In the lift a slightly dizzy-making video on the ceiling simulated a journey all the way up into space, and while we didn’t go that high, we certainly got good views. It was interesting to be able to see how big Seoul really is from up there set against a backdrop of mountains – every usable patch of land has something built on to it, and industry snaked through valleys – and you can roughly identify the purposes of different areas as they were either entirely built up with skyscapers or not at all – there was no middle ground. We decided to wait for sundown and the gradual lighting up of the city, which was beautiful, but it did mean a longer queue for the lift on the way down. One highlight was going to the toilet, as the urinals were positioned on the edge of the observatory such that you could look out through a glass wall as you went about your business.
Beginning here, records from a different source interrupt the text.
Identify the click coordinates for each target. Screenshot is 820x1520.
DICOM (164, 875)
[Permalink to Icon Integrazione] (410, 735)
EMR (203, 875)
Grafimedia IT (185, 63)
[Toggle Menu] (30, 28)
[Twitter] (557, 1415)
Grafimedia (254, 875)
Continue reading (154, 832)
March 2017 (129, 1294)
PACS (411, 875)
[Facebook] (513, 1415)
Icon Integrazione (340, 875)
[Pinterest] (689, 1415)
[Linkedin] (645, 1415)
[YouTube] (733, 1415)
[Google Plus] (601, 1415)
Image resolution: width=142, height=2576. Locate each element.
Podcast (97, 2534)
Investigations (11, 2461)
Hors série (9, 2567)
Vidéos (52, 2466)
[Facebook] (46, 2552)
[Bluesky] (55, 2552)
We met a friend, Breanna, in Gongdeok for my Dad’s first tastes of Korean BBQ and soju. He enjoyed both. We took an unncessary stroll around Hongdae, the university area, where students converged together in mile-long club queues, before deciding it wasn’t quite that kind of night and transferring to Itaewon, the foreigner district, where we indulged in beer, shisha, hummus and religious debate for a couple of hours. By now it was approaching 2am, and the next few hazy hours were spent drinking in different bars until the closed, conversations getting increasingly ridiculous, picking up new friends as we went. There was still time for a kebab, which I suppose counted as breakfast as it wasn’t far off sunrise, before I was annoyed by our inability to find our way home and we stumbled into (hard) beds at almost 6 in the morning.
Needless to say, there was little energy or motivation to do anything too worthwhile the next morning before Dad left at 12, aside from trying to fit dozens of pairs of M&S socks and kilos of Cadburys chocolate from Mum into my bag. Despite all the great experiences I’m having here, they, and the weekend, remain a poignant reminder of what it is I’m missing about home.